Micrologies

« On ne naît pas… on le devient. »


Heurs successifs d’une citation : c’est Tertullien, auteur chrétien des IIe et IIIe siècles, qui semble avoir utilisé pour la première fois une telle structure rhétorique : « On ne naît pas chrétien, on le devient. » Il vaut la peine de rappeler le contexte de cette formule (Apologétique, 18) : dans ce plaidoyer qu’il adresse aux Magistrats de l’empire romain, Tertullien entreprend de défendre la religion chrétienne contre ses détracteurs et ses persécuteurs. Il cherche bien sûr à en démontrer la vérité, qu’on peut trouver dans les Écritures, si qui velit de Deo inquirere, et inquisito inuenire, et inuento credere, et credito deseruire : « où nous pouvons chercher Dieu, et après l’avoir cherché, le trouver, et après l’avoir trouvé, croire en lui, et après avoir cru en lui, le servir » (trad. J.-P. Waltzing). Cette vérité est donc le résultat d’un long processus (comme le montrent les reprises de termes du texte latin, qu’on ne peut rendre que bien lourdement en français) ; ce chemin, les chrétiens le connaissent bien, puisqu’ils l’ont eux-mêmes emprunté : Haec et nos risimus aliquando. De uestris sumus : fiunt, non nascuntur Christiani : « Il fut un temps où nous riions, comme vous, de ces vérités. Car nous sortons de vos rangs. On ne naît pas chrétien, on le devient. » Tertullien insiste donc à la fois sur l’importance de la conversion personnelle à la foi, mais aussi sans doute sur ce fait sociologique : à son époque, la conversion des adultes est le principal facteur de développement de la religion nouvelle.

On retrouve une formule analogue en 1528 sous la plume d’Érasme : Arbores fortasse nascuntur, licet aut steriles, aut agresti foetu, equi nascuntur licet inutiles ; at homines, mihi crede, non nascuntur, sed finguntur. « Les arbres naissent arbres, même ceux qui ne portent aucun fruit ou des fruits sauvages ; les chevaux naissent chevaux, quand bien même ils seraient inutilisables ; mais les hommes, crois-moi, ne naissent point hommes, ils le deviennent, par un effort d'invention » (De pueris instituendis). Cette maxime résume l’essence de la culture humaniste comme construction de soi. L’homme se différencie des créatures naturelles (« mais ») ; il est un être de culture ; il n’est plus question ici de conversion (fiunt), mais d’éducation (finguntur). La ressemblance phonétique des deux verbes montre qu’à l’évidence Érasme connaissait Tertullien. Mais il se différencie vigoureusement de lui : la place du mot homines au début de la formule est une déclaration programmatique de l’humanisme renaissant.

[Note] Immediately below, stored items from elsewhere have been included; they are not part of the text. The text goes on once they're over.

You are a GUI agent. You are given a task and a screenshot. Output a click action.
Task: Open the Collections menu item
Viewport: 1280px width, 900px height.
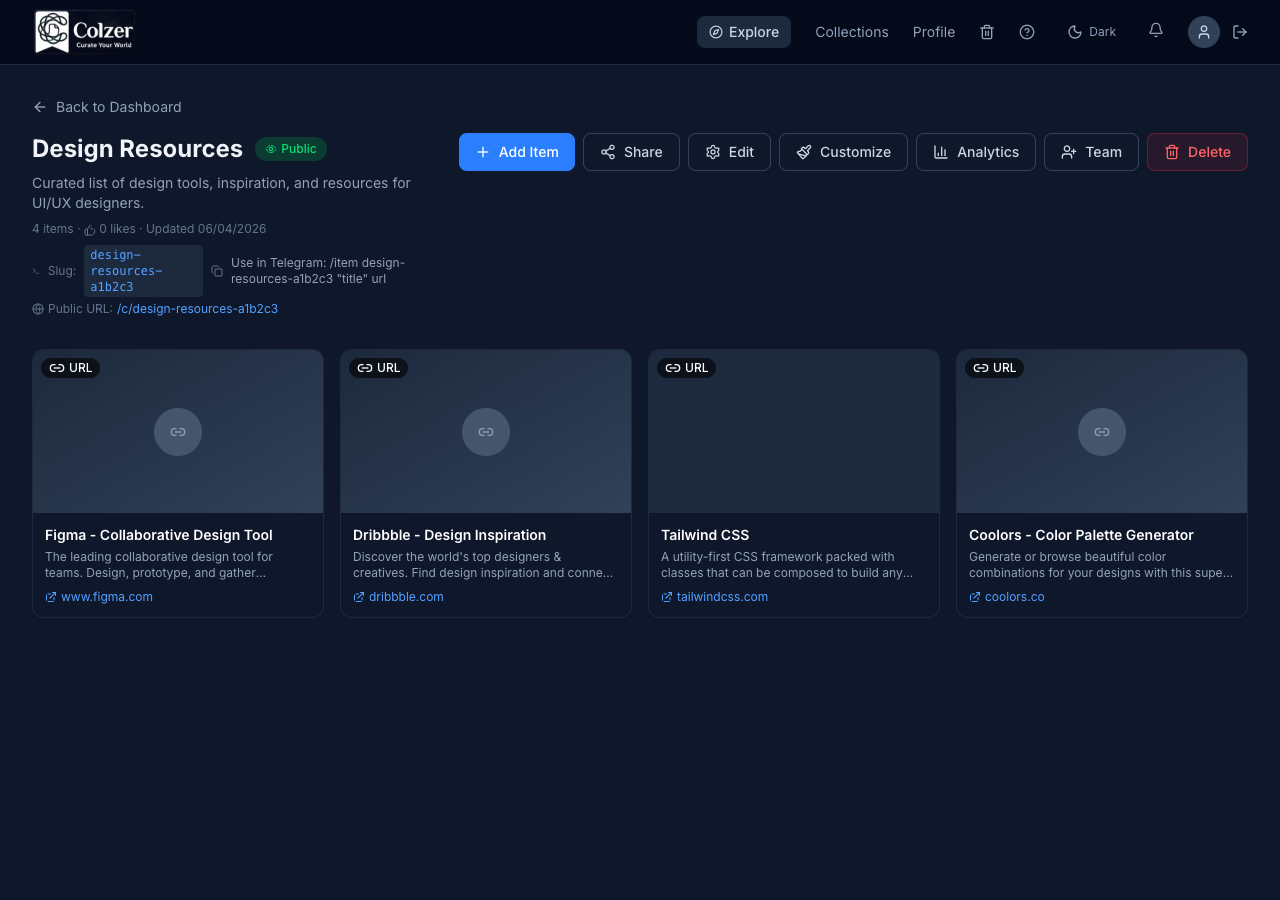(851, 32)
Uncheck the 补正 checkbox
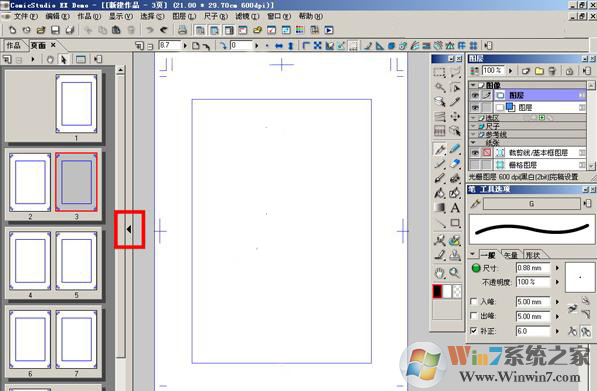Image resolution: width=597 pixels, height=391 pixels. point(474,330)
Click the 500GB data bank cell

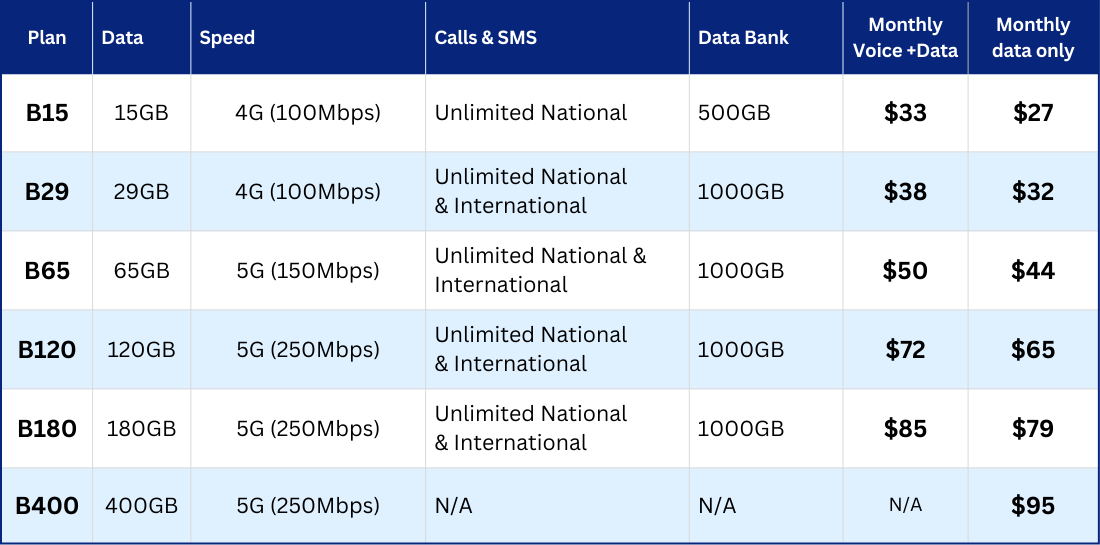pyautogui.click(x=734, y=113)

Quant à la phrase de Beauvoir, « On ne naît pas femme, on le devient » (Le Deuxième Sexe, 1949), elle retourne ironiquement les maximes antérieures : contre tout essentialisme, elle dénonce les conditionnements sociaux qui enferment la femme dans un rôle, dans un genre. La féminité, telle que définie par les représentations sociales dominantes, n’est plus un but, comme devenir chrétien ou devenir un être humain, c’est une contrainte, une limite. Le « on » s’enrichit d’une signification que n’avaient pas les énoncés antérieurs, où il traduisait des passifs latins : il renvoie à une indétermination initiale des genres.

Ce qui est intéressant ici, c’est que ce processus d’adaptation-trahison enrichit une même structure rhétorique de virtualités à chaque fois nouvelles.